Дома встревожились. Поехала к нему дочь. Видит, что отец пластом лежит, в жару мечется. Она склянки со святостью в сторону и спрашивает родителя:

— Что, отец, не помогает водичка твоя? Давай-ка за пилюли да за капли примемся, оно дело верней будет.

Попил святой отец варвазол, или как он у них там по-ученому называется, да пилюль десятка два проглотил и на четвертый или пятый день подниматься стал. Дальше-больше совсем окреп и в силу вошел.

С того времени будто что надломилось в душе у Никиты.

Хотел он кинуть свое знахарство, а не тут-то было: люди стали упрашивать, ублажать его.

И опять Никита не нашел в себе сил остановиться. Погряз в своем знахарстве, будто в болоте.

Об этом дознались, конечно, милиция, прокуратура. И грянула гроза!

Первое время Никита изворачивался, от всего отнекивался — дескать, я — не я и хата не моя, но потом все-таки понял: надо говорить правду. И он во всем чистосердечно сознался. И не только сознался, осудил себя самым что ни на есть категорическим образом. Этот-то его поступок и примирил меня с ним, вернул мне товарища.

Бурный был процесс, много разговоров вызвал.

Дали Никите два года условно. Восемьдесят лет человеку! Словом, простили, что там говорить…

Позор свой Никита переживал тяжело.

Никого не хотел видеть. Совсем замкнулся, даже со мной не хотел видеться. Не знаю, о чем он думал, только нетрудно догадаться: не сладкие были эти его думы. Горевал он, тосковал, мучился…
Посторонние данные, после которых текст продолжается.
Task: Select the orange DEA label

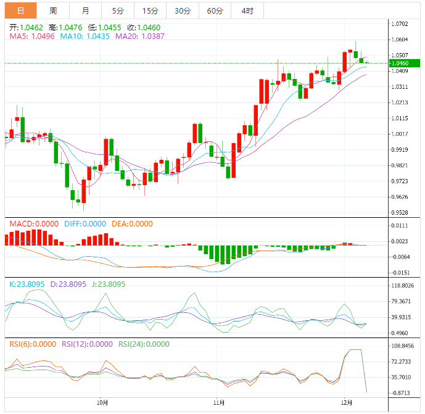Action: tap(131, 224)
И вот умер Никита. Ушел из жизни мой товарищ опозоренный, оплеванный. Я ни в чем его не оправдываю, но ведь он человек. Виню религию. Это она его смяла, в омут закрутила, и в нем он захлебнулся.

— Ненавижу ее!

Егор Иванович поднялся, поднял над головой сухие, жесткие свои кулаки и в гневе крикнул:

— Ненави-ижу-у!..

ЭПИЛОГ

Миссия Делигова закончена



Сведения, которые сосредоточились у Лузнина были исчерпывающими. Образ жизни Проханова, его характер, его общественное лицо в достаточной степени прояснились. Правда, довольно подробный рассказ Марии Ильиничны Разуваевой о себе многое говорил и о ней самой.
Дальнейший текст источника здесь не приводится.